Given data START
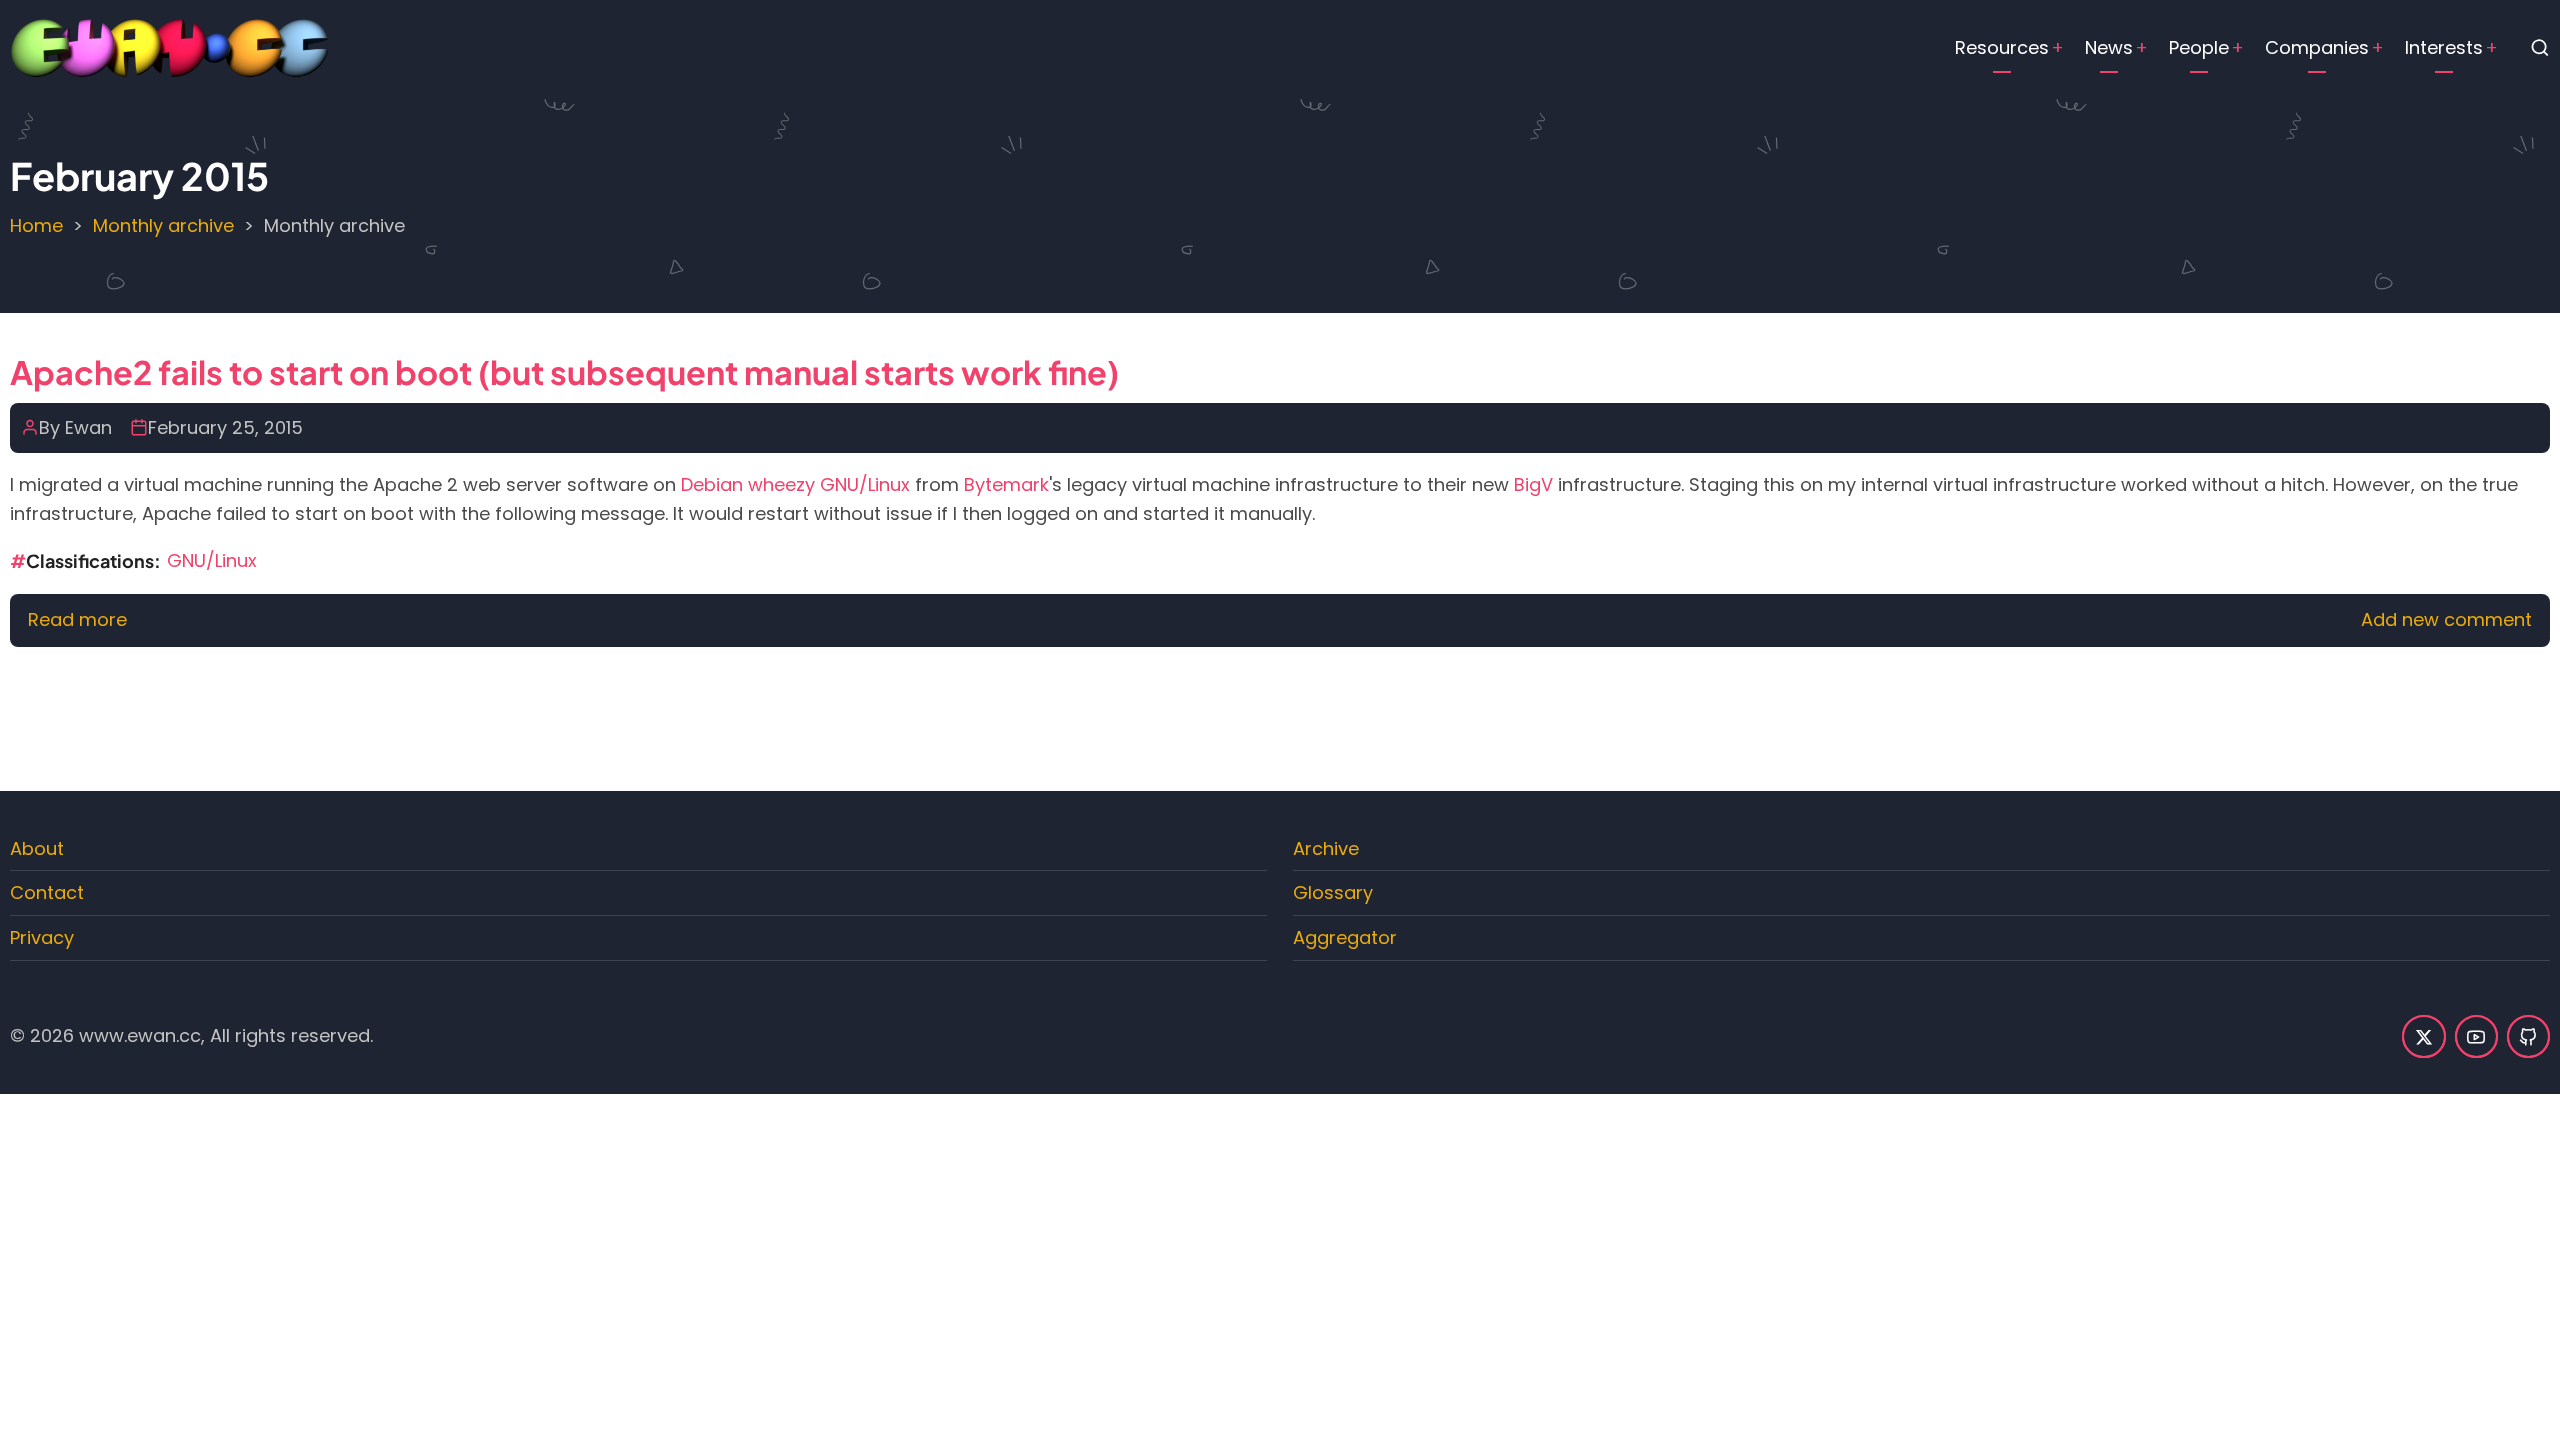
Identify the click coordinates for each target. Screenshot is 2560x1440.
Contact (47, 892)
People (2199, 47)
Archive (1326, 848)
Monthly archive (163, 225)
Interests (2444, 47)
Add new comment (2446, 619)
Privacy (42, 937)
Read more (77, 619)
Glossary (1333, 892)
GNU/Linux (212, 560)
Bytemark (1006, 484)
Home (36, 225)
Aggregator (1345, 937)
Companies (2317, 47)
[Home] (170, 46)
Given data END
This calls for each record above to be set down exactly, with the images skipped.

Completed task:
Identify the click coordinates for each target. Screenshot is 2560x1440.
Contact (47, 892)
People (2199, 47)
Archive (1326, 848)
Monthly archive (163, 225)
Interests (2444, 47)
Add new comment (2446, 619)
Privacy (42, 937)
Read more (77, 619)
Glossary (1333, 892)
GNU/Linux (212, 560)
Bytemark (1006, 484)
Home (36, 225)
Aggregator (1345, 937)
Companies (2317, 47)
[Home] (170, 46)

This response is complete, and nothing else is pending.